The Dublin hurling camp is “totally disgusted” at being forced to play Tipperary in their own backyard this Saturday.
Dublin County Board officials claim to have been informed by Croke Park prior to yesterday morning’s second round hurling qualifier draw that both games would be played at neutral venues, only to be notified later in the afternoon that their clash with Tipperary was being staged at Semple Stadium as a curtain-raiser to the meeting of Kilkenny and Waterford.
No county has received home advantage in the final round of hurling qualifiers since Antrim traveled to Croke Park for their meeting with Dublin in 2010.
Tipperary also went through the backdoor that summer, with their phase three qualifier against Offaly played at O’Moore Park, Portlaoise.
Tipperary and Offaly again clashed at this particular juncture in 2014, with a neutral venue — O’Moore Park — chosen.
Dublin chairman Sean Shanley, upon hearing yesterday’s draw, expected the game with Tipperary to be scheduled for O’Moore Park or Nowlan Park, expressing deep frustration that they are instead being made travel to the home of the All-Ireland champions.
Shanley said no coin toss had taken place prior to Semple Stadium being confirmed by the CCC.
It was a case, he insisted, of Dublin being told where to go by top-brass.
“We’re totally disgusted,” fumed Shanley.
“We were told in advance of the draw that it would be a neutral venue so we’re very disappointed Tipperary have been given home advantage and that we have to travel to Thurles. The Dublin hurlers have played in Thurles on many occasions and like playing there, but not when it is supposed to be a neutral venue and our opposition are Tipperary. This is giving a huge advantage to Tipperary.

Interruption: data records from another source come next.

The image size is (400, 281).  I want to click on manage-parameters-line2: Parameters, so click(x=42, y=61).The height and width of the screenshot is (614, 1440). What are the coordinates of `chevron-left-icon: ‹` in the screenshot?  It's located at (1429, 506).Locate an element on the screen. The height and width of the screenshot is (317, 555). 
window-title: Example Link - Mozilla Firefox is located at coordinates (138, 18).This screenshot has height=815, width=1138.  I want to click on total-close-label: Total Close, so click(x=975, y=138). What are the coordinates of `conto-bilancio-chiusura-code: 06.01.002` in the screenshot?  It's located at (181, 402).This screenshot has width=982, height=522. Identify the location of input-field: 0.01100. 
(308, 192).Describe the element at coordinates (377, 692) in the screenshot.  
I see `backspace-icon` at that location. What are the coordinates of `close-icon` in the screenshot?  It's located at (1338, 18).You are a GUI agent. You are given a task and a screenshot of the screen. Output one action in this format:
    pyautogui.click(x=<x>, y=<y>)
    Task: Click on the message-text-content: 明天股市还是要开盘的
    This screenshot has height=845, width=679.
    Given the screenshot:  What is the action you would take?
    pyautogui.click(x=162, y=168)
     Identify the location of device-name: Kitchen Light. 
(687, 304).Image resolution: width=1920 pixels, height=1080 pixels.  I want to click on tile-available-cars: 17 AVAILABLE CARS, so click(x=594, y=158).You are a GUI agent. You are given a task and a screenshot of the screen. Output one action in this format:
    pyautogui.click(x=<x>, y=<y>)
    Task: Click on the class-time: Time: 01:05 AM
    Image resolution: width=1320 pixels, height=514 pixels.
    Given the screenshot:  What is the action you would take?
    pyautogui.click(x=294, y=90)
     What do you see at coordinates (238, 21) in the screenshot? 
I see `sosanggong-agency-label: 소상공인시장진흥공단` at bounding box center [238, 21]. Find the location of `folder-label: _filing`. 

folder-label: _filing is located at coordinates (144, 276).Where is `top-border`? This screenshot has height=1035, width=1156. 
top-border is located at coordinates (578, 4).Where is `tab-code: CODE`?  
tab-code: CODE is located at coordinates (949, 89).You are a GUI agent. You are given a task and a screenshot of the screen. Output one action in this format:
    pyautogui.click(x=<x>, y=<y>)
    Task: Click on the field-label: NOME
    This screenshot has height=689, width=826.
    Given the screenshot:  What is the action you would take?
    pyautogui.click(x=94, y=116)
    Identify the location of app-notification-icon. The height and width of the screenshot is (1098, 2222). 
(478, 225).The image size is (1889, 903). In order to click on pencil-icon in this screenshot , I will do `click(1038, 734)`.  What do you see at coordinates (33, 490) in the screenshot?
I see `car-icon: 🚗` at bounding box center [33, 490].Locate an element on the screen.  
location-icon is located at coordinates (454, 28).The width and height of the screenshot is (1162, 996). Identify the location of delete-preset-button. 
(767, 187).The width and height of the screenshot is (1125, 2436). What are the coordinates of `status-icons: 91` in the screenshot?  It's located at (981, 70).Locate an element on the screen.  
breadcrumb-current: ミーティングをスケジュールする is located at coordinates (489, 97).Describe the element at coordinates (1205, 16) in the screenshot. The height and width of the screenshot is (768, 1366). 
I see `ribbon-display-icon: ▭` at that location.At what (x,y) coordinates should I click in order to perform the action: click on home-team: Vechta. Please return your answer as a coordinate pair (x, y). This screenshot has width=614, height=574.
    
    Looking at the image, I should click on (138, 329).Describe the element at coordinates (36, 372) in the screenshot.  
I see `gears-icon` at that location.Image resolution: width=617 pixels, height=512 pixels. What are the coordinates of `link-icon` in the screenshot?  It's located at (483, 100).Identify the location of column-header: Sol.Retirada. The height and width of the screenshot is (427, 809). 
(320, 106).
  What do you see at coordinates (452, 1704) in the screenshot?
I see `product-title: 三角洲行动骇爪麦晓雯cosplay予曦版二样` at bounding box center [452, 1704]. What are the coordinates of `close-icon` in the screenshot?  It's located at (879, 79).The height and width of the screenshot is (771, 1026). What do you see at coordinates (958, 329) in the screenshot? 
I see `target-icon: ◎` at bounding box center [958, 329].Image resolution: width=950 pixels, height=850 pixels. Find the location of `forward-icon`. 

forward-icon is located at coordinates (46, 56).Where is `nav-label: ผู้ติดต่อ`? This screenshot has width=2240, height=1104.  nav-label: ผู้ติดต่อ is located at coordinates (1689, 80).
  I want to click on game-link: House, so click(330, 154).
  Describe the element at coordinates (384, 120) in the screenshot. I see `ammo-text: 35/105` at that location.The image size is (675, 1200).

“If Kilkenny had drawn Tipperary, they wouldn’t be made travel to Semple Stadium. It wouldn’t happen. They tell you they want Dublin hurling to make the breakthrough and then they go and do this. It is nothing more than lip service. This decision tells you what they really think of Dublin hurling.”
The second round of hurling qualifiers have been packaged as a double-header at Thurles for the past two years and the GAA obviously feel that is working well.
“But why not bring the double-header to the Gaelic Grounds in Limerick,” Shanley argued. “That venue has the capacity to stage both games. We just feel this is unfair to the Dublin hurlers. We’ve made our feelings known, but it is unlikely that will change anything.”
Cian O’Callaghan, meanwhile, has acknowledged Dublin will require their greatest performance in several years to knock Tipperary out of the championship.
Ger Cunningham’s charges beat Laois convincingly last weekend in the opening round, though their season has been a difficult one with relegation from Division 1B of the league followed by a 2-28 to 1-17 thumping from Galway in the Leinster championship.
“We weren’t even close to being good enough for Galway at the time,” said O’Callaghan. “Although Galway have gone on and done well, winning the Leinster championship at the weekend, it’s no consolation to us. We have to get up to a level we haven’t been at this year, and probably haven’t been at in two or three years, to really have a crack at Tipperary.”
The All-Ireland winning Cuala club man is confident Dublin can turn things around and reach those high levels.
“Absolutely, there is no bigger challenge than playing Tipperary,” he said. “When you are a young lad, the dream is to play the All-Ireland champions. The dream is still to play those big matches and there are a lot of lads in the Dublin camp who have that same attitude and that same mindset.
“They want to see, one-on-one, are you better than the man you are marking? And as a unit, can you beat the best team in the country? Going into the draw, we knew it was going to be one of the three All-Ireland semi-finalists from last year that we got so it didn’t really matter which one it was. Obviously, it’s the All-Ireland winners from last year and it’s going to be huge and a major challenge. We are looking forward to it.
“It was good to get the win over Laois, generate a bit of momentum, but you want to challenge yourself against the best teams and Tipp are the best team.”
O’Callaghan claimed that all of the expectation will be on the shoulders of their hosts whose All-Ireland title defence has gotten off to a shaky start.
“All the pressure is on them. There’s no pressure on us because nobody gives us a chance.”
Waterford and Kilkenny, a repeat of the 2015 and 2016 All-Ireland semi-final, throws in at 7pm, with the Déise sweating on the fitness of Kevin Moran after he picked up an ankle injury midway through the second-half of Saturday’s 1-35 to 0-14 thumping of Offaly.
“It’s significant enough,” said Waterford manager Derek McGrath after the game. “We’ll know more when the swelling eases.”
Stephen Bennett returns to the fold having missed the Offaly fixture through suspension.